Methods (Who, What, Where)
Together with IDHC, we held a co-design session with over two dozen Indigenous, Black and Brown participants who had lived or loved experience of diabetes or had supported family through misdiagnosis. Sharing Circles explored how racism, weight stigma and stereotypes about “who gets diabetes” shaped care and silenced questions.

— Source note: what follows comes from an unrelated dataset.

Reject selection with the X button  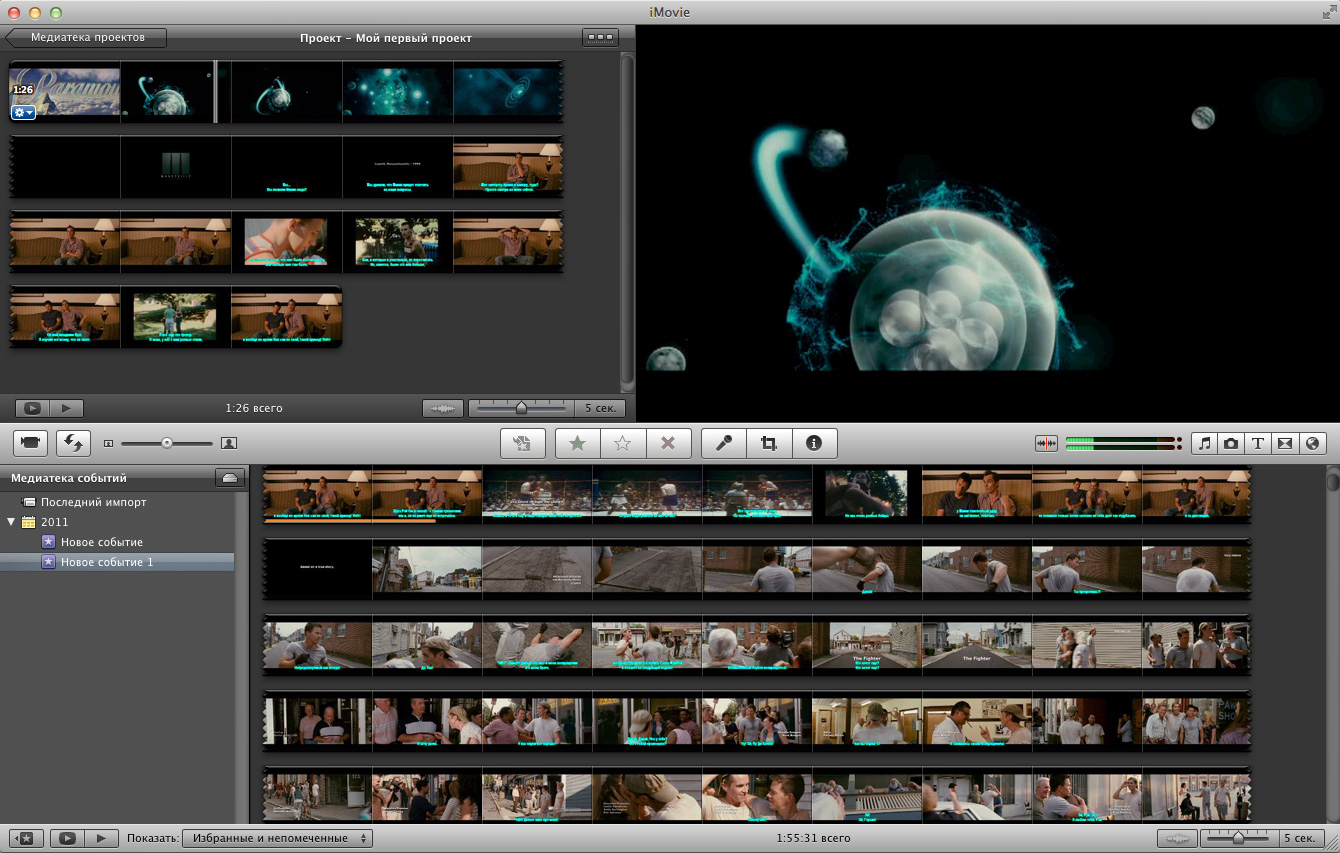[668, 443]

Using participants’ words, we drafted “Diabetes Answers for Us” wallet cards listing common symptoms, key tests and plain-language rights for medical appointments. A short follow-up survey invites wider feedback and offers people the chance to review drafts before finalisation
Outcomes (achieved or expected)
The wallet cards and a companion easy-to-read guide will be freely available through Diabetes Action Canada and IDHC in early 2026. We expect them to provide discreet, portable support that increases confidence to ask for tests, helps people connect symptoms to diabetes and enables them to challenge biased or dismissive care in real time.
Lessons Learned (for scaling / adaptation)
Co-design confirmed that shame around diabetes and misdiagnosis is cultural and systemic, not personal. Low-barrier tools like wallet cards can interrupt that shame by giving people accessible language and questions. Grounding the tools in Indigenous, Black and Brown voices, plain language and low-tech design offers a model for adapting this work to other racialized and diaspora communities, including future versions for India.
Description of how people with lived experience are / have been meaningfully involved
The project is led by two Fellows whose lived, loved, learned and laboured experience spans type 1 diabetes, a new type 2 diagnosis, Indigenous identity, Indian diaspora identity, family caregiving and chronic-disease work. The co-design session with more than two dozen community members shaped every stage—from identifying systemic barriers and emotional triggers to deciding which rights, symptoms and tests to include. Their insights continue to guide the wording, visuals and evaluation of the final tools, ensuring they reflect real needs and restore agency in care.